The data in the present study showed a significant increase in sleep quality, fatigue, and depression scores, confirming that the sleep quality of the hemodialysis patients in the control group worsened, and their levels of fatigue and depression increased. The scores for these variables in the intervention group significantly changed after the intervention, indicating improved sleep quality, fatigue, and depression. Insomnia affects all aspects of the lives of hemodialysis patients over time according to their sleep physiology (51). It also aggravates the fatigue caused by water and electrolyte disorders and the accumulation of toxins and makes most patients helpless and frustrated, leading to depression and a vicious cycle that generally worsens patients’ quality of life (4, 5). In addition, the experience of dialysis is considered an unpleasant experience for all patients, and if it continues, the patient will feel depressed and frustrated, and other problems in their life will further fuel this state (19). Over time, the patient develops chronic fatigue, and due to complications of dialysis and mental preoccupation, etc., their sleep quality worsens severely (52).

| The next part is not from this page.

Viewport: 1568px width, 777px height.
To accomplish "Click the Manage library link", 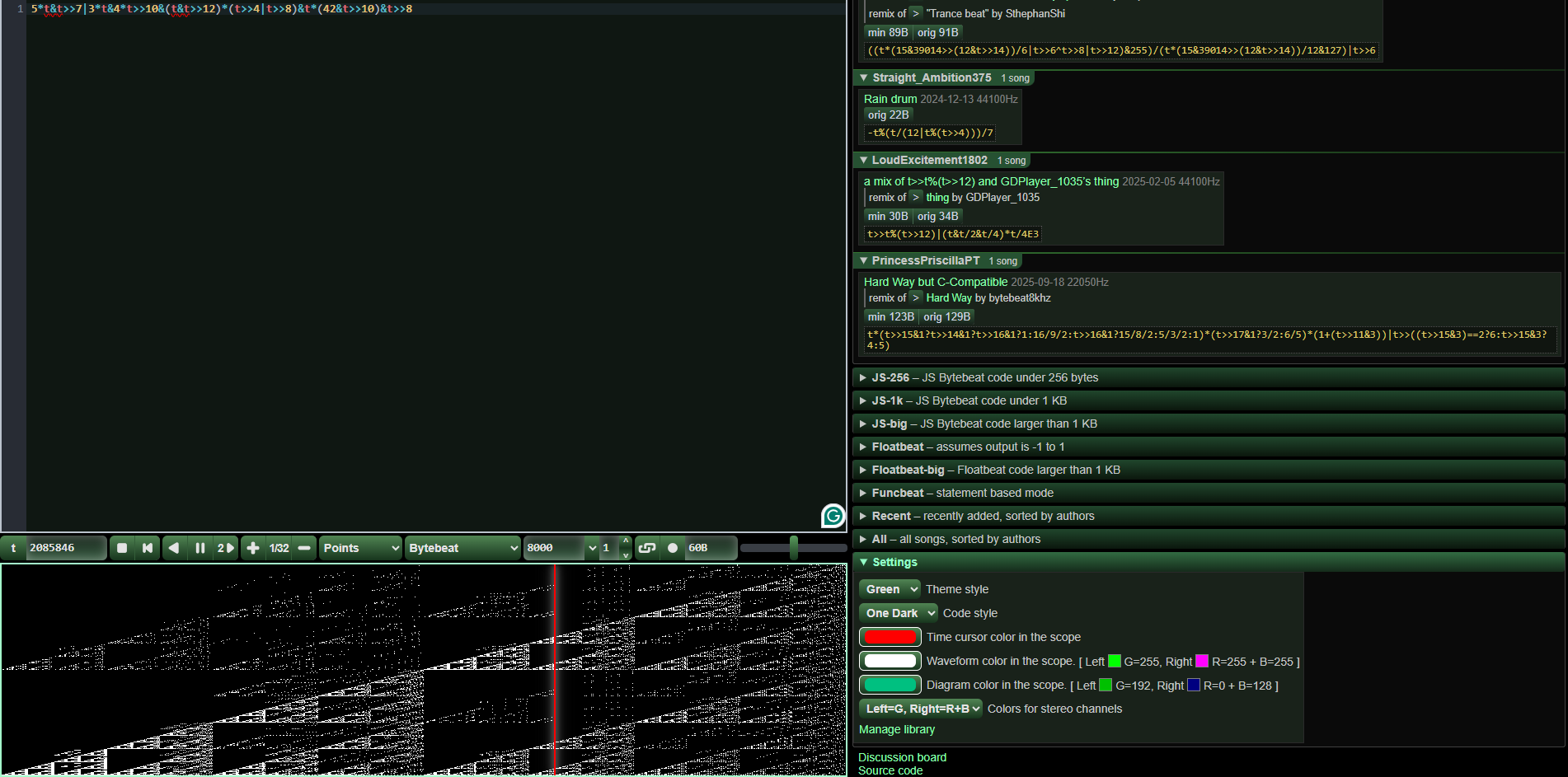I will point(896,729).
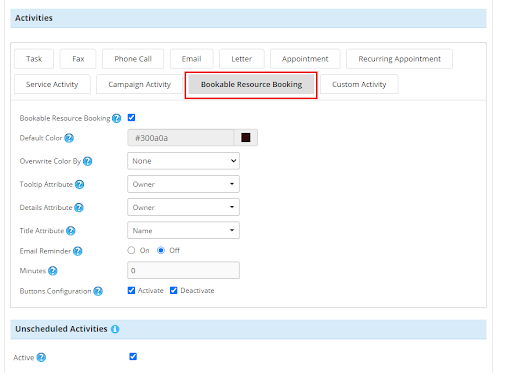
Task: Expand the Tooltip Attribute Owner dropdown
Action: [183, 184]
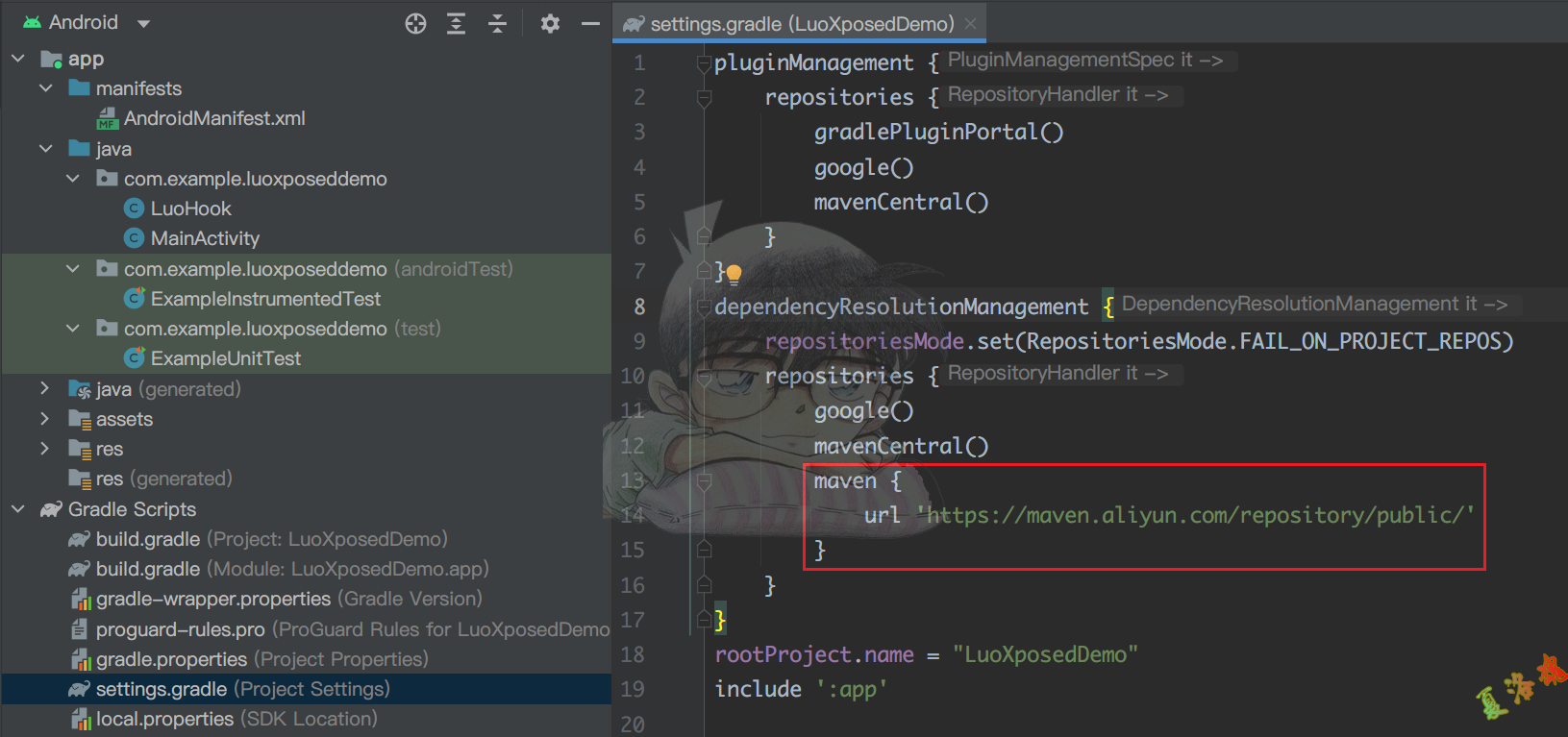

The laboratory data in this study were collected from the patient’s records registered routinely by the medical and laboratory staff. Moreover, sleep quality, fatigue, and depression are subjective qualities that the patient reports, and the reported score can be affected by various factors beyond the researcher’s control as a limitation of the present study.
4.1. Conclusions
The findings from this study showed that sleep hygiene education can increase the sleep quality of hemodialysis patients and reduce their fatigue and depression. One of the significant contributions of the present study was the use of sleep hygiene training as a simple and practical method to improve dialysis complications such as poor sleep quality, fatigue, and depression. Thus, this educational program can be implemented with the help of experienced nurses in hemodialysis treatment centers.